Journal of
Mechanical Engineering Research

  • Abbreviation: J. Mech. Eng. Res.
  • Language: English
  • ISSN: 2141-2383
  • DOI: 10.5897/JMER
  • Start Year: 2009
  • Published Articles: 119

Full Length Research Paper

Integrated neural networks approach in CAD/CAM environment for automated machine tools selection

  Romdhane BenKhalifa*, Noureddine Ben Yahia and Ali Zghal    
  Ecole Supérieure des Sciences et Techniques, ESSTT, 5 Av Taha Hussein, Montefleury, 1008 Tunis, Tunisie.    
Email: [email protected]

  •  Accepted: 08 February 2009
  •  Published: 30 March 2010

Abstract

 

This paper proposed a new model for integrating neural networks approach in the task of generating process planning for machining features. The main issue of process planning addressed in this paper is the optimization of machine tools selection for mechanical part containing simple and interacting features.

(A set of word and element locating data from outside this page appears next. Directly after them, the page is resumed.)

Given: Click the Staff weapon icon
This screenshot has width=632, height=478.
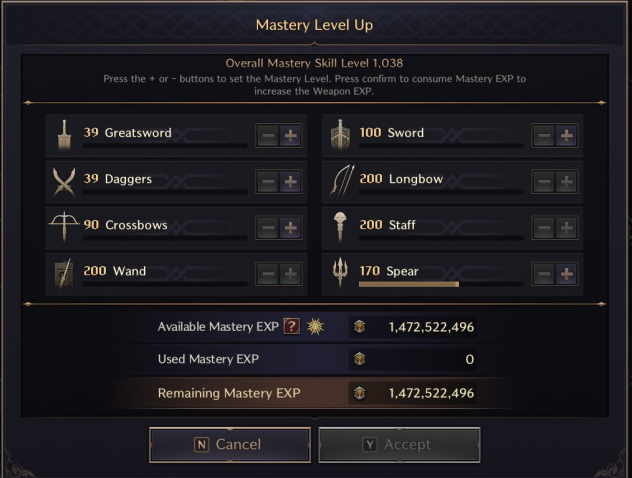Looking at the screenshot, I should [340, 227].
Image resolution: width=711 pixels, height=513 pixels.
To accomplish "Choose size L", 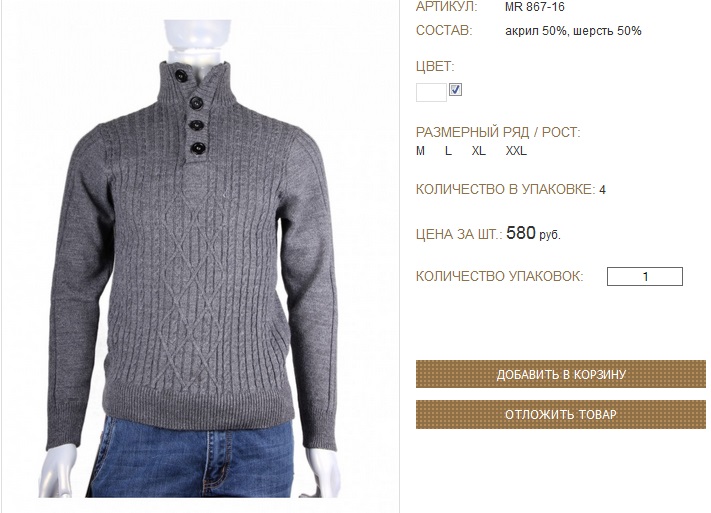I will pos(448,151).
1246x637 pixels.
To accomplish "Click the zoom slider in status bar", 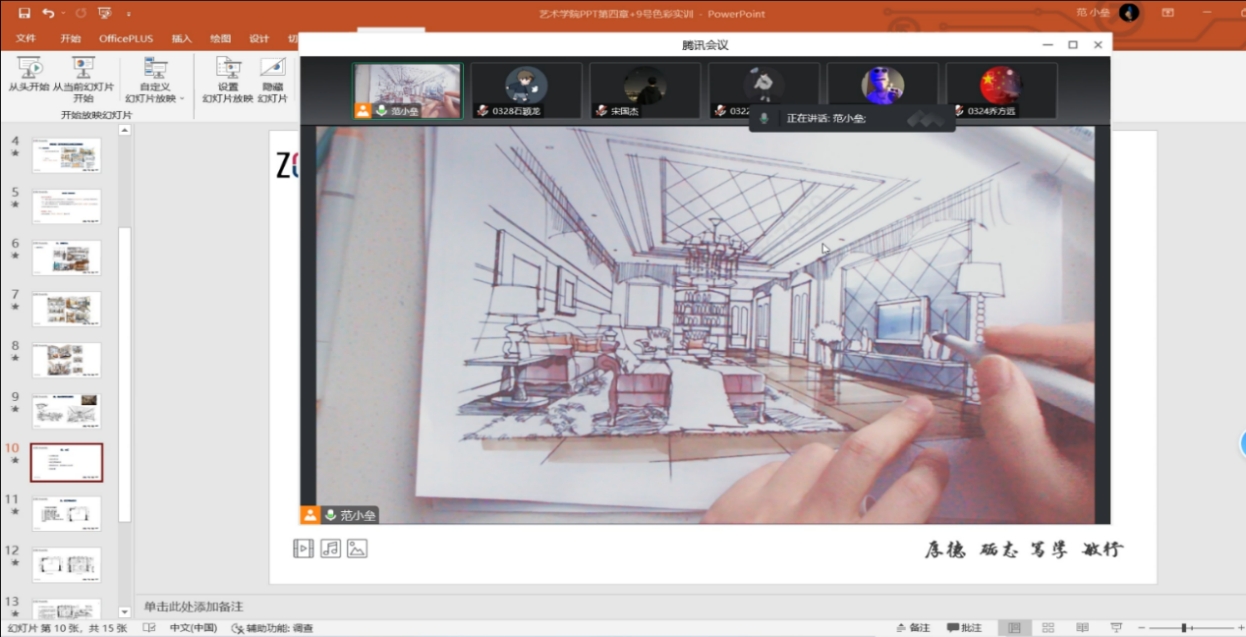I will tap(1184, 628).
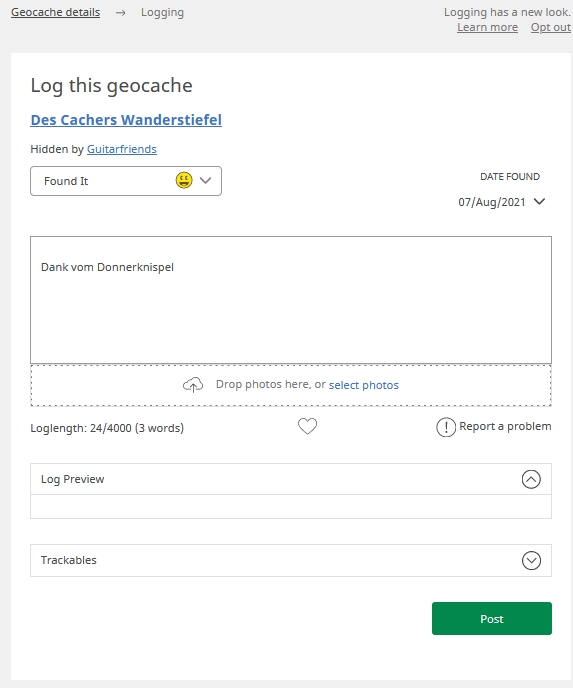Open Des Cachers Wanderstiefel cache page
This screenshot has width=573, height=688.
click(x=126, y=120)
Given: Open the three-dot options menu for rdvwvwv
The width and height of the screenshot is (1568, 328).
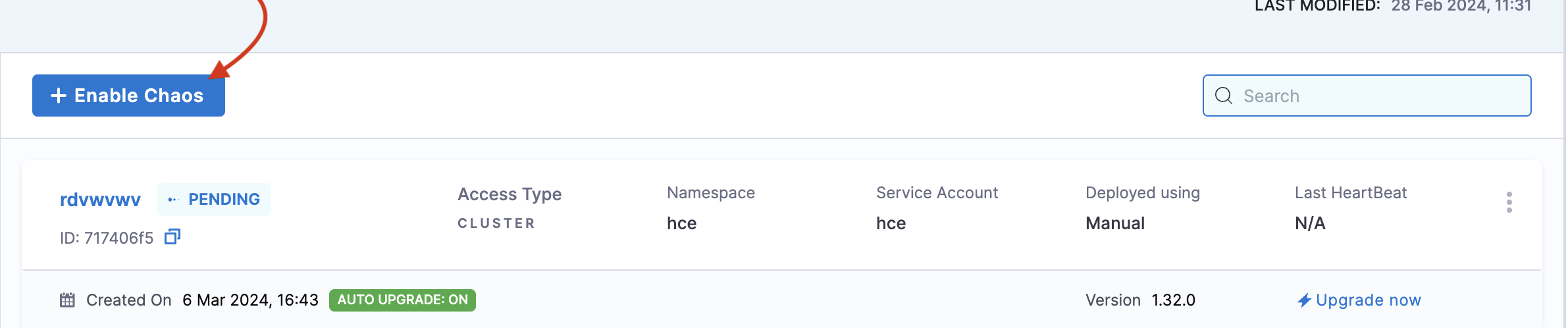Looking at the screenshot, I should click(1509, 202).
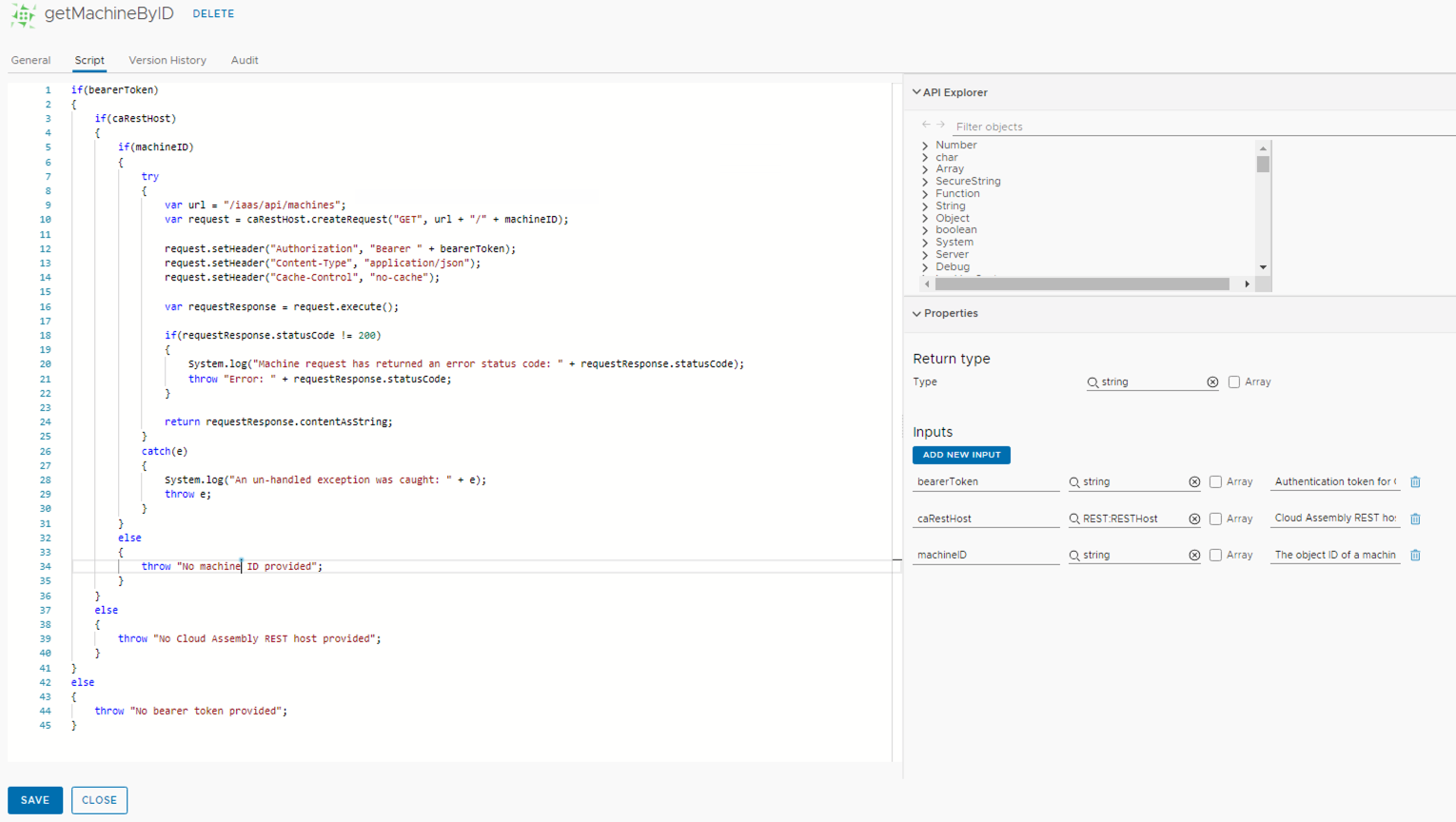Image resolution: width=1456 pixels, height=822 pixels.
Task: Open the Audit tab
Action: point(245,60)
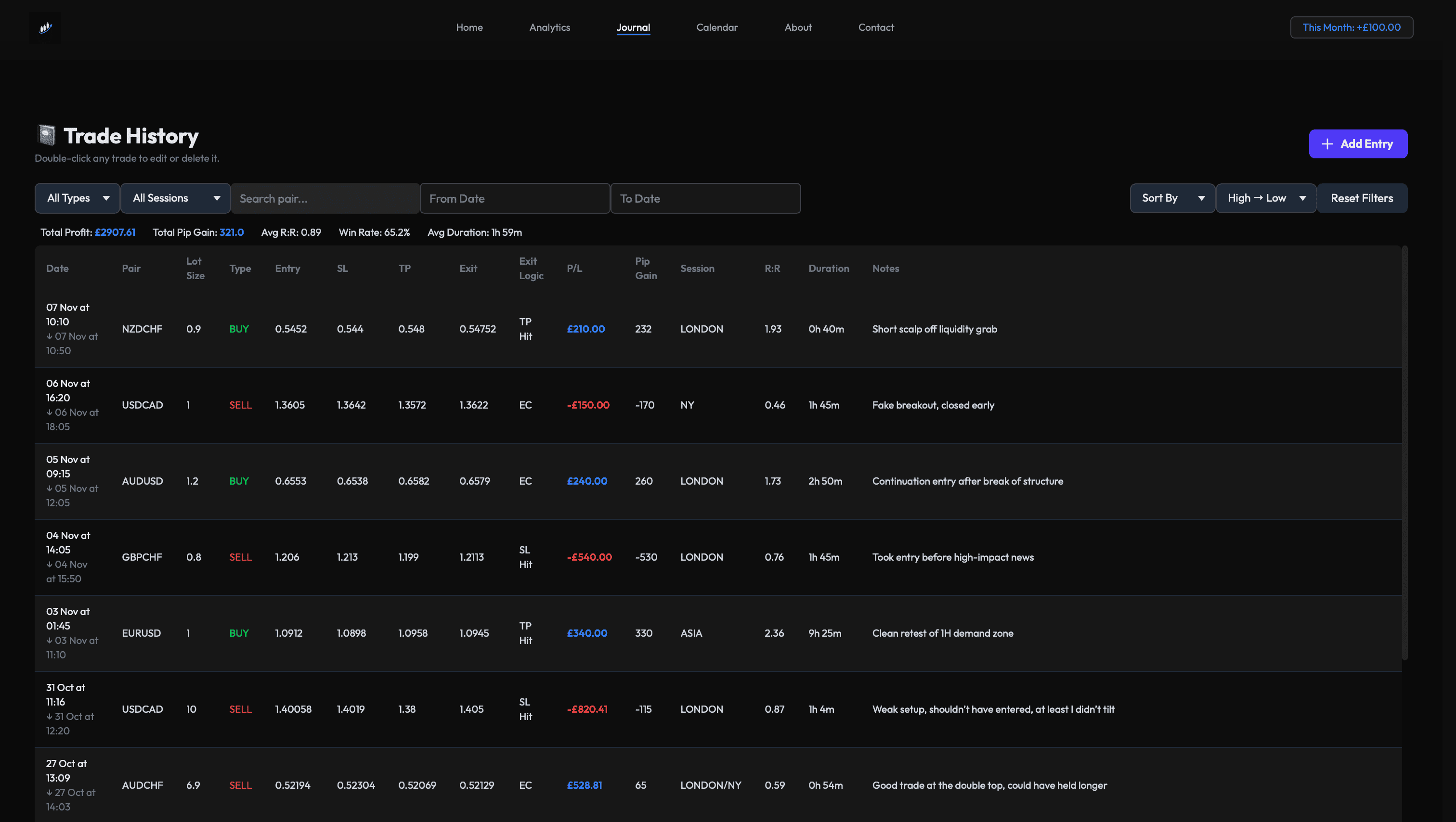Open the All Types dropdown

[x=77, y=198]
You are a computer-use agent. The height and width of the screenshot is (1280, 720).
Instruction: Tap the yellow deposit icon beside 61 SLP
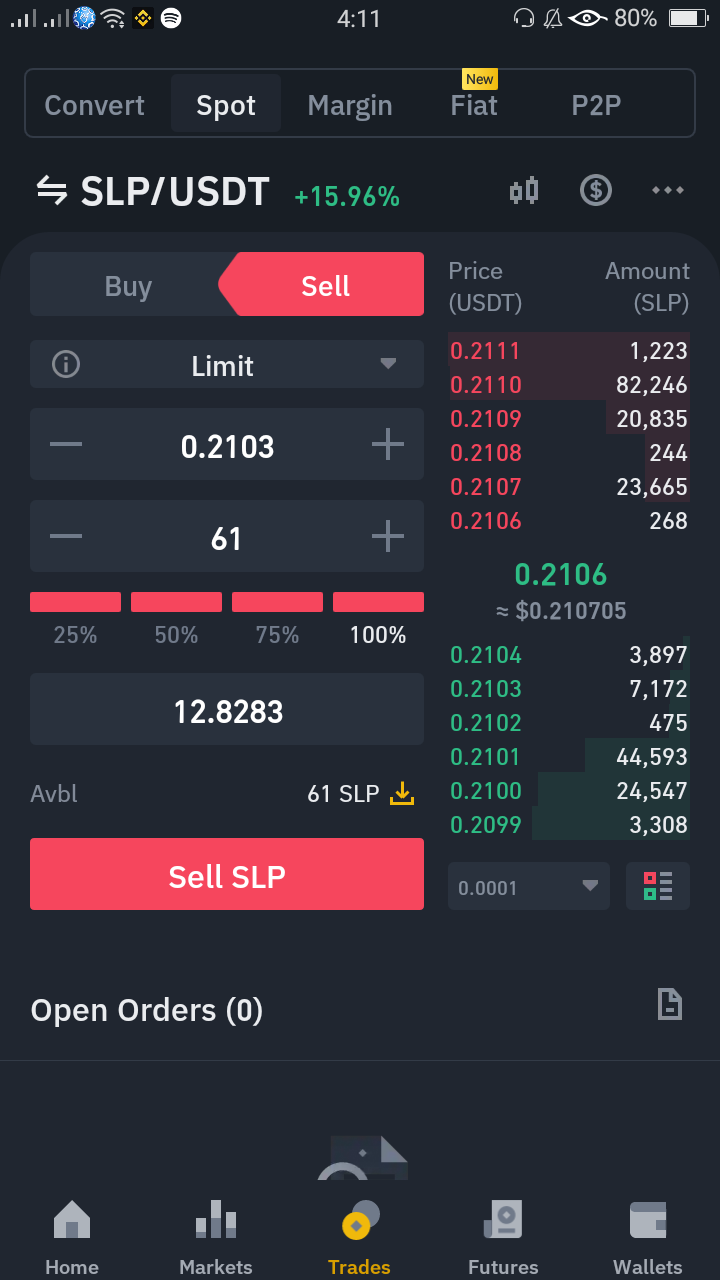click(x=402, y=794)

First, this proposed method elaborated a knowledge database from the investigation with expert in manufacturing companies. Then, it finds the optimal machine tools selection by neural networks. Most importantly, the preliminary sequence is refined by including attributes of machining features. Two cooperated neural networks NN1 and NN2 are used for selection of machine tools according to machining features proposed; the first neural networks takes in input the attributes of machining features and produces the suitable classes of machine tools, the second neural networks used for optimization of machine tools selection is according to machining workshop capacity. Finally, a mechanical part is used as an example to illustrate the implementation of proposed method.

 

Key words: CAPP, CAD/CAM, machine-tools, machining features, neural networks.